Canto IV – o canto da Pátria

            Este Canto prefere a palavra «Pátria» e «Portugueses» a «Lusitânia» e «Lusos», talvez porque, com D. João I, se tenha formado a ideia de pertença a um país, pelo qual se lutava, numa opção por um filho bastardo contra a filha legítima, por uma questão maior: a independência nacional. Foi preciso fazer opções patrióticas. Se o povo e a burguesia não tinham dúvidas, a nobreza estava dividida. Fernão Lopes vai consagrar Portugal na sua Crónica de D. João I, obra certamente bem conhecida do poeta.

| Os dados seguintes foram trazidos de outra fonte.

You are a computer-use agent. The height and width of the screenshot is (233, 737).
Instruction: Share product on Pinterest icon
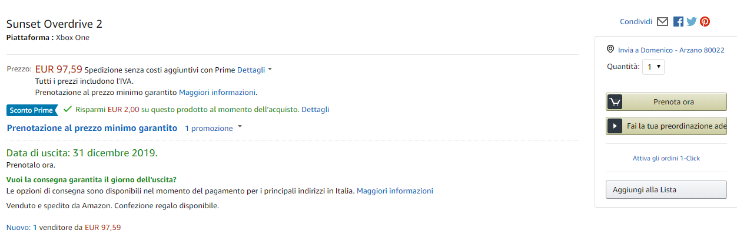point(705,22)
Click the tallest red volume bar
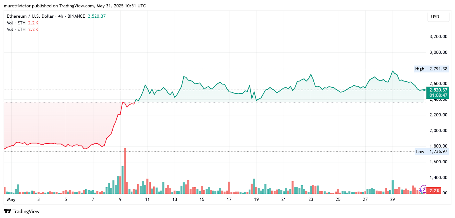The width and height of the screenshot is (455, 218). (125, 171)
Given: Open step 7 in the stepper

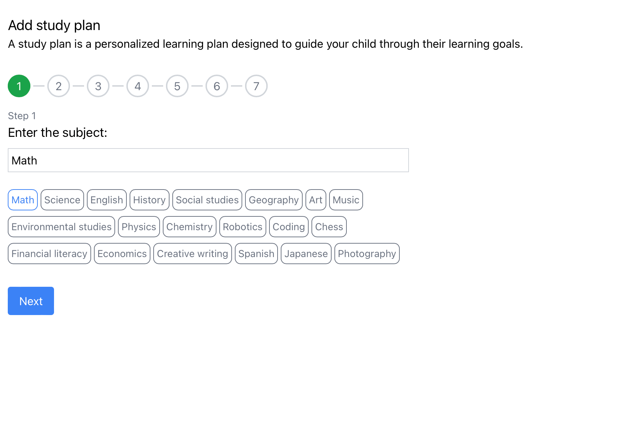Looking at the screenshot, I should 256,86.
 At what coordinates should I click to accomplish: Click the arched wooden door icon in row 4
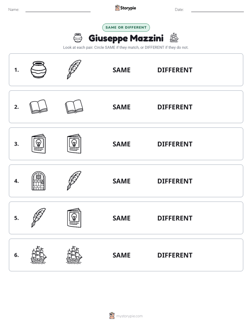coord(38,181)
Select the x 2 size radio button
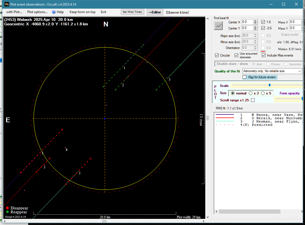305x225 pixels. 250,93
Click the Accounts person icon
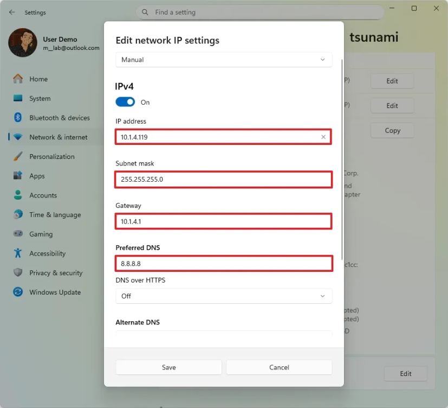The width and height of the screenshot is (448, 408). pyautogui.click(x=18, y=195)
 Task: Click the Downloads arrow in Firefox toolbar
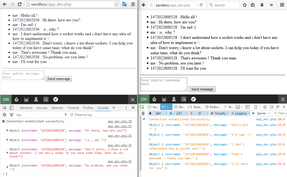click(262, 5)
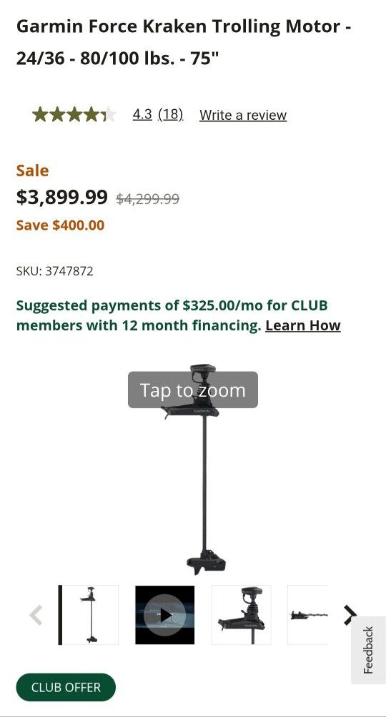Screen dimensions: 386x717
Task: Click the next carousel arrow
Action: (350, 615)
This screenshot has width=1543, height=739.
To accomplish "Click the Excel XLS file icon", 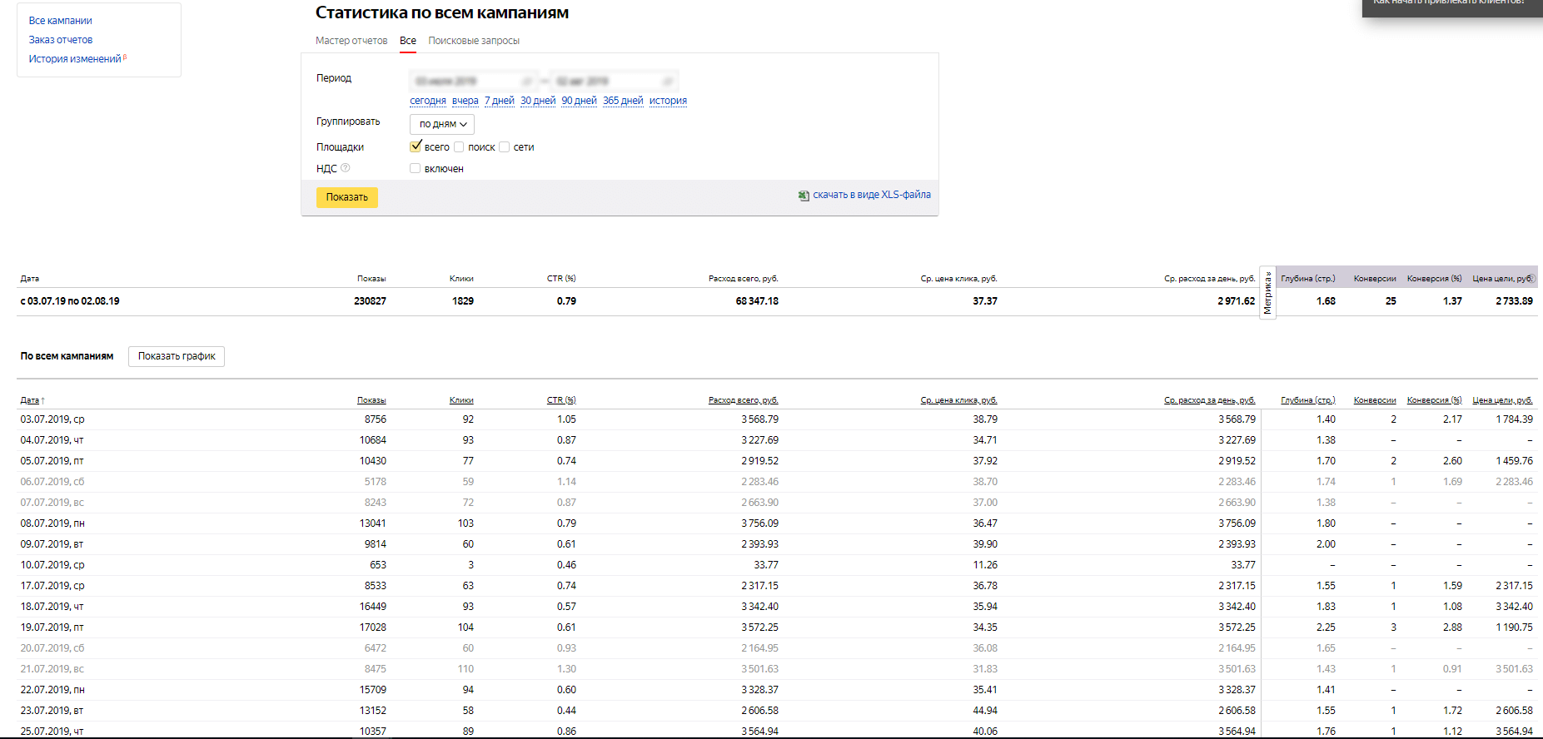I will pyautogui.click(x=804, y=196).
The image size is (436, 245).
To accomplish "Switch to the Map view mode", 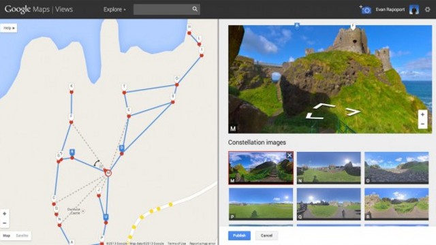I will pyautogui.click(x=6, y=235).
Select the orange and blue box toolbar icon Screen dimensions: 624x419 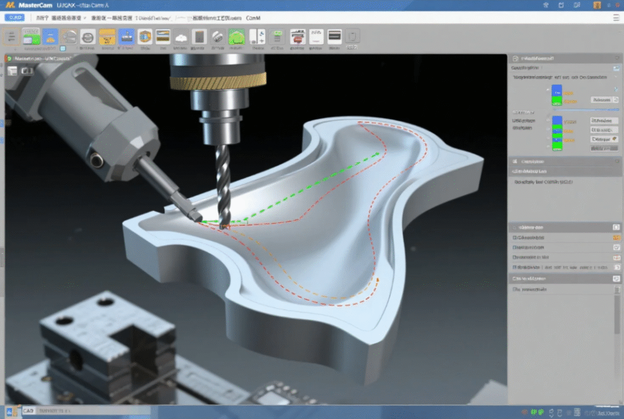pyautogui.click(x=145, y=37)
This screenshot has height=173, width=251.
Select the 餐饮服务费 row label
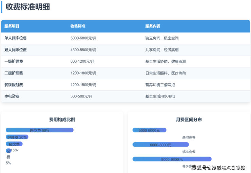pos(14,85)
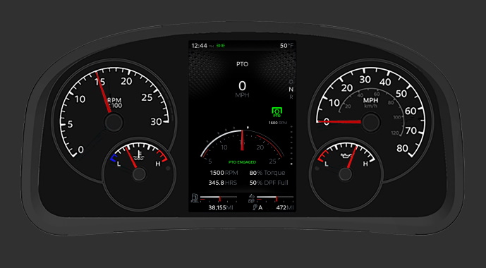The height and width of the screenshot is (268, 486).
Task: Click the green PTO indicator icon
Action: click(x=277, y=112)
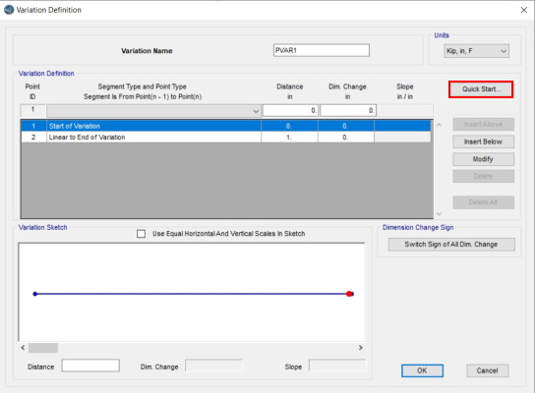
Task: Click the Cancel button
Action: click(487, 370)
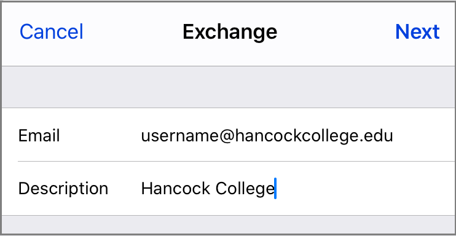The width and height of the screenshot is (456, 236).
Task: Click separator line between Email and Description
Action: coord(236,161)
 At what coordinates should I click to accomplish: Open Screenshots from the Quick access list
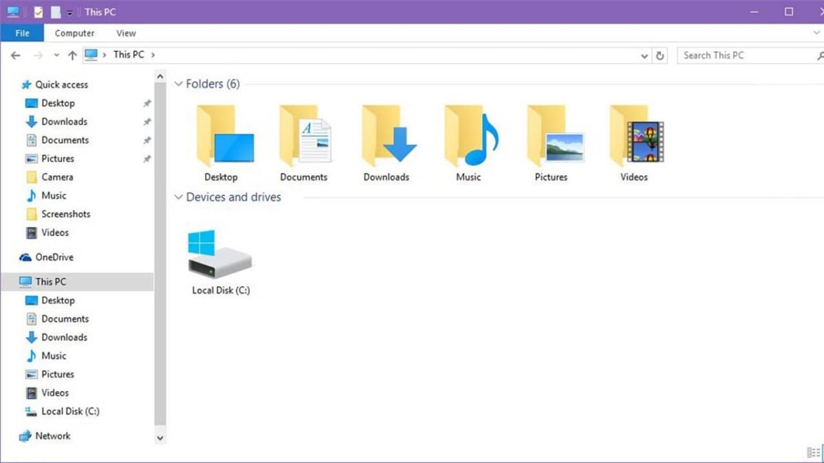(65, 214)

            Ressurge a Lusitânia em guerra com Castela, invasora a pedido da rainha D. Leonor, qual D. Teresa: «Por isso Lianor, que o sentimento / Do morto conde ao mundo descobriu, / Fez contra Lusitânia vir Castela, / dizendo ser sua filha herdeira dela.» - estrofe 6, 5-8.
            E com Joane prefere-se os «Portugueses» e a «Pátria», renegada pelos temerosos e desleais, na estrofe 13, e defendida com Joane já tomado como rei por D. Nuno Álvares Pereira, no seu discurso, estrofes 15 a 19.
            Na estrofe 24, verso 6, volta a ser referida a palavra “Lusitanos”, no contexto da Ala dos Namorados - «Que a ala direita tem dos Lusitanos,» , o mesmo acontecendo na apresentação da “ínclita geração”

L
«[…]
Mas para defensão dos Lusitanos
Deixou, quem o levou, quem governasse
E aumentasse a terra mais que dantes:
Ínclita geração, altos infantes.»


Canto V – o Canto da navegação

            O narrador Vasco da Gama conta a sua viagem de Lisboa até Melinde. A Odisseia é apenas uma escassa referência até à estrofe 86. Só na estrofe 28 se compara o indígena colhedor de mel com o ciclope Polifemo. A partir daí, o seu herói, tal como Eneias, é termo de comparação do Lusitano viajante, no final do seu discurso ao Rei de Melinde, seguindo-se uma referência alargada a Homero e aos perigos enunciados na Odisseia, resumidos na estrofe 58, para concluir que ele, Vasco da Gama, tinha suplantado Ulisses, pois vencera perigos reais muito maiores.

LXXXVI
«Julgas agora, rei, se houve no mundo
Gentes que tais caminhos cometessem?
Crês tu que tanto Eneias e o facundo
Ulisses pelo mundo se estendessem?
Ousou algum a ver do mar profundo,
Por mais versos que deles se escrevessem,
Do que eu vi, a poder de esforço e arte,
E do que inda hei-de ver, a oitava parte?»
LXXXVII
«Esse que bebeu tanto da água Aónia,
Sobre quem têm contenda peregrina,
[…]
Essoutro que esclarece toda Ausónia,
A cuja voz altíssima e divina,
[…]»
LXXXVIII
Cantem, louvem e escrevam sempre extremos
Desses seus Semideuses, e encareçam,
Fingindo magas Circes, Polifemos,
Sirenas que co canto os adormeçam;
Dêem-lhe mais navegar à vela e remos
Os Cícones e a terra onde se esqueçam
Os companheiros, em gostando o loto;
Dêem-lhe em perder nas águas o piloto;
LXXXIX
Ventos soltos lhe finjam e imaginem
Dos odres, e Calipsos namoradas;
Harpias que o manjar lhe contaminem;
Descer ás sombras nuas já passadas,
Que por muito e por muito que se afinem
Nestas fábulas vãs, tão bem sonhadas,
A verdade que eu conto, nua e pura,
Vence toda a grandíloqua escritura!»


            Eis aqui uma vez mais a exaltação dos feitos dos navegadores portugueses na primeira pessoa da estância narrativa: «o facundo capitão» declara que não conta fábulas, mas a verdade nua e crua. E essa ultrapassa as epopeias clássicas.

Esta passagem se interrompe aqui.